The critical problem in pinning down the origin of life is, “When did the first structure that could both replicate itself and accumulate mutations evolve?” says molecular evolutionist Walter Gilbert of Harvard University. His 1986 article in Nature explored the idea of a world dominated by RNA and coined the term for it. “The RNA-world idea is an answer to the problem of when the first information began to copy itself and make more information,” he says.
There are other candidates for the first lifelike molecule, namely proteins and DNA. Suga contends, however, that RNA remains the most plausible candidate. “With the others you have the chicken-and-egg type of problem,” says Suga. DNA encodes instructions for making proteins but can’t build the protein molecules. Proteins can synthesize molecules—including proteins, DNA, and RNA—but only with instructions from other molecules.
Several types of RNA normally bridge these ability gaps by shuttling copies of DNA information to protein-making RNA molecules. One type of RNA molecule, called transfer RNA, binds to amino acids, the basic building blocks of proteins. Enzymes, which are a type of protein, catalyze this linkage. For years, researchers have known that some forms of RNA have enzymelike activity. Now, Suga and his colleagues have shown that RNA can even catalyze this linking of an amino acid to RNA.
“Showing that RNAs could accomplish this step, too, catalyzing the synthesis of proteins, is an important confirmation” of the RNA-world idea, says Michael J. Yarus, who studies RNA reactions at the University of Colorado in Boulder.
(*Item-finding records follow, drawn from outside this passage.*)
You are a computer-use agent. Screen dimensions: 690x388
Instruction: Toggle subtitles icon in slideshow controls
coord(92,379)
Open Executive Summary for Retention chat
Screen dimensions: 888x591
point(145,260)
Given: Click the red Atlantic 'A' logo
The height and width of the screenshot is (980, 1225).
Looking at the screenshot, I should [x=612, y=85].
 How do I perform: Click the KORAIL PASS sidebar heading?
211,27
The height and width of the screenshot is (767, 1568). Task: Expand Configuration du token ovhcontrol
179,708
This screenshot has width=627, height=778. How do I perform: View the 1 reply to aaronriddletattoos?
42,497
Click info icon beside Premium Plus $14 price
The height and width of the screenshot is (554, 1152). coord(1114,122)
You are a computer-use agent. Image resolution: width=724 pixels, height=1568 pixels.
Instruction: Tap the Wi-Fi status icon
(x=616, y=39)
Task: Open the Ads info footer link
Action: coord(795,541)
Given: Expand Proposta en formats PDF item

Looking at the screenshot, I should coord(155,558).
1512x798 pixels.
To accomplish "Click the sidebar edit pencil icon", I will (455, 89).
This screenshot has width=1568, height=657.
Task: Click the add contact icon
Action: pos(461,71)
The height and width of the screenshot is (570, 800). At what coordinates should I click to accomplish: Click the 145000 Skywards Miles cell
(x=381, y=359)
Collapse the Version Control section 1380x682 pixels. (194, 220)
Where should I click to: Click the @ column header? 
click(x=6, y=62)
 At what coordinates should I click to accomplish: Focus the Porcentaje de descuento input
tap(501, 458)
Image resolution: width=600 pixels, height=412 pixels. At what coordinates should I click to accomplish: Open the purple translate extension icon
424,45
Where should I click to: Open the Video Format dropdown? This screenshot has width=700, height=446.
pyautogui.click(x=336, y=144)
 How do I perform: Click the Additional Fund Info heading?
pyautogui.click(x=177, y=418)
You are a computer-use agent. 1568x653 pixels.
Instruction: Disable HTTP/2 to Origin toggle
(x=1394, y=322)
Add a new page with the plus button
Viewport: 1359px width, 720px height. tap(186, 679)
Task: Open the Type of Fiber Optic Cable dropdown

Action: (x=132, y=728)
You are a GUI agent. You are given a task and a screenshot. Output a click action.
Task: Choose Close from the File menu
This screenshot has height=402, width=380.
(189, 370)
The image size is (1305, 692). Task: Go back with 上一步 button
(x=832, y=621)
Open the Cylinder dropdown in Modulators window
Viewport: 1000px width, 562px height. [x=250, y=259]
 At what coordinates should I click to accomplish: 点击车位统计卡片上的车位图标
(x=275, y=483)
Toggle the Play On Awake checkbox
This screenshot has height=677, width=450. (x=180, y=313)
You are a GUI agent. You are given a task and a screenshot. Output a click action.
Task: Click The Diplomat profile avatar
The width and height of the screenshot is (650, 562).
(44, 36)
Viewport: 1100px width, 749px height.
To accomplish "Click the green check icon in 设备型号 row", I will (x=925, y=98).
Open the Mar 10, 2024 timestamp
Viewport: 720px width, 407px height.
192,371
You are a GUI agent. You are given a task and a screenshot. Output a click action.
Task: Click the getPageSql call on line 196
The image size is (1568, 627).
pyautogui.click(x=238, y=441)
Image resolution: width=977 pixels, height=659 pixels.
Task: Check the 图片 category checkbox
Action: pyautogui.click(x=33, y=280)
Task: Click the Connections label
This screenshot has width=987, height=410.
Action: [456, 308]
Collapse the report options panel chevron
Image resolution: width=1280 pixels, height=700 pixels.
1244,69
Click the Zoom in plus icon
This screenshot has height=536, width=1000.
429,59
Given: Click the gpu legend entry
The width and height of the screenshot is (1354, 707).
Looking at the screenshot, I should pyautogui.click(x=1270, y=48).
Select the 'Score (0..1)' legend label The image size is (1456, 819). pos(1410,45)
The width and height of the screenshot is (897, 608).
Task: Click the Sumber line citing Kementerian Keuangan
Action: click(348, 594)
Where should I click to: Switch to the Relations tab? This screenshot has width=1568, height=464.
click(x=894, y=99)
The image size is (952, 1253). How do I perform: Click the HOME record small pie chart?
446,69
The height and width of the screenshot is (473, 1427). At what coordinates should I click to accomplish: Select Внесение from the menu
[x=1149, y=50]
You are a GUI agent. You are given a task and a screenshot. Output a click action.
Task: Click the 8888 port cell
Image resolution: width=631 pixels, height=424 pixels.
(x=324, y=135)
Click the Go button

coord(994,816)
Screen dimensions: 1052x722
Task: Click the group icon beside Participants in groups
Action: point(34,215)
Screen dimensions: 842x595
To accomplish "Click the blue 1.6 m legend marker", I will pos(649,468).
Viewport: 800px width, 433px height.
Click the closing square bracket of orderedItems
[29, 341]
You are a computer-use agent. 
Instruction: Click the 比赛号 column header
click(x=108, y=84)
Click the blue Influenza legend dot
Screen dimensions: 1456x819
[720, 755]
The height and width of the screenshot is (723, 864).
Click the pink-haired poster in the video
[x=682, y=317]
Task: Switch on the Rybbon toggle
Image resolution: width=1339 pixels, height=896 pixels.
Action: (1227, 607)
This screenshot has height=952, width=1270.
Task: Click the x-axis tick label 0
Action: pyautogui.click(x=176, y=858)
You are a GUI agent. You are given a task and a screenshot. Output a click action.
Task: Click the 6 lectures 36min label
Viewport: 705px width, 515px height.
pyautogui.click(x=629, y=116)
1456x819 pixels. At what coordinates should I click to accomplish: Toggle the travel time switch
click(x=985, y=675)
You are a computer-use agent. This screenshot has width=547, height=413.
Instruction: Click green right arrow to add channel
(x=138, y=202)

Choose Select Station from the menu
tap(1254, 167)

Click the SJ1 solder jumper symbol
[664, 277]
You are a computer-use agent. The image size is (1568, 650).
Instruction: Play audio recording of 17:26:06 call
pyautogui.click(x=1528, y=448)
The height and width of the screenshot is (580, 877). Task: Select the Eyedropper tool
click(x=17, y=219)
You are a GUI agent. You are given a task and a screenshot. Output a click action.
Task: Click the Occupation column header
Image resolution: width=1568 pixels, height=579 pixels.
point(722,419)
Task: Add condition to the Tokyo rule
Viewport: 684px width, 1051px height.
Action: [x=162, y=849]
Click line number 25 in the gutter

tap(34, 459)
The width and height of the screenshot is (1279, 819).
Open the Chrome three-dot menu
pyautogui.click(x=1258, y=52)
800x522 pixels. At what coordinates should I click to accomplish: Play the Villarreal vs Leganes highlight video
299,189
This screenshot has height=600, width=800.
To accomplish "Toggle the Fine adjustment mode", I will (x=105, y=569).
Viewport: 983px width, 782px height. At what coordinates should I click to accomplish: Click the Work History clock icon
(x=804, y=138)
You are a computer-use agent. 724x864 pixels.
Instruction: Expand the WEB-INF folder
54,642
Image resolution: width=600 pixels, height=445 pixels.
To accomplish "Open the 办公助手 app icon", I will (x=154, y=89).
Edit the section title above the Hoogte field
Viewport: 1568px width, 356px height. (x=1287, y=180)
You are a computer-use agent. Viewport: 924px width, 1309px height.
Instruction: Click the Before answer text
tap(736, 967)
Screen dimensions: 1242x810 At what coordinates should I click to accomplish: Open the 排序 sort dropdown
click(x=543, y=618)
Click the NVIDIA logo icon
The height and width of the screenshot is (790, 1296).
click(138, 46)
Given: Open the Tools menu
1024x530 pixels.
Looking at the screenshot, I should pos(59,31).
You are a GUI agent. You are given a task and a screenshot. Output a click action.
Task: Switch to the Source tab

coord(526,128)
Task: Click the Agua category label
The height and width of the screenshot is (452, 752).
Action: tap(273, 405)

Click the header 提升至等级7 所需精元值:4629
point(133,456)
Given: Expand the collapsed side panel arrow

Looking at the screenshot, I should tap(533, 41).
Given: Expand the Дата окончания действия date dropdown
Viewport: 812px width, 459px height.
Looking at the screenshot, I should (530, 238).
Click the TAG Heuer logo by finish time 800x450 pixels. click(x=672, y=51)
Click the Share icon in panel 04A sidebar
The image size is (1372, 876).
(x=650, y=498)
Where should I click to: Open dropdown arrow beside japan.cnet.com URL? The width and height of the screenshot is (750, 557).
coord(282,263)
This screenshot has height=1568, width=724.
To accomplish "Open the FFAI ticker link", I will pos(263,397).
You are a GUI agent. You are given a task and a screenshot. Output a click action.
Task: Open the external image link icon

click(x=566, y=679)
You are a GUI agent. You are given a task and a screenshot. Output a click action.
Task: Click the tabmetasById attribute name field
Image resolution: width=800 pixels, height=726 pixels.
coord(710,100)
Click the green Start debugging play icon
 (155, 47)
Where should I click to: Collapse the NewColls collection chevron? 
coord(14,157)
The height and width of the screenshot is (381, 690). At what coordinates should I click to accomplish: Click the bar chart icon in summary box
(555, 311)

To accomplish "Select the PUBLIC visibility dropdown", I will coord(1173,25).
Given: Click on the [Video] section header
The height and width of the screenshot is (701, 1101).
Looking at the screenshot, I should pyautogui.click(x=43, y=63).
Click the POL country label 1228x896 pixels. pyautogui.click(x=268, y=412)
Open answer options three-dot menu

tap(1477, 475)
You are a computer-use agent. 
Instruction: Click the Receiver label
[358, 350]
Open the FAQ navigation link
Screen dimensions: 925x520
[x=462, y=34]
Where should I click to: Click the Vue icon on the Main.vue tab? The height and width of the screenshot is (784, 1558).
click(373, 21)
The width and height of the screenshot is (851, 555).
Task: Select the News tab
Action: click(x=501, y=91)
Suga and his coworkers applied a kind of test-tube evolution to unveil this new catalytic ability of RNA. First they selected from a pool of RNA molecules the very few that could bind to a modified version of phenylalanine, one of the 20 amino acids that make up proteins. Then they copied these RNA “winners” and repeated the process. After 14 such rounds, the researchers ended up with an RNA molecule tailor-made to bind to the amino acid.
In doing so, they isolated what Suga calls a biological fossil of the RNA world. These RNA molecules have an intriguing structural motif, absent in normal RNA, that recognizes an amino acid and chemically binds to it, forming a novel type of RNA enzyme, or ribozyme. The team has filed a patent on the ribozyme.
“People have conjectured that there would be a step in which RNA molecules played the role of proteins, attaching amino acids to the transfer RNA molecule. This paper shows that [RNA] could play that role,” says Gilbert.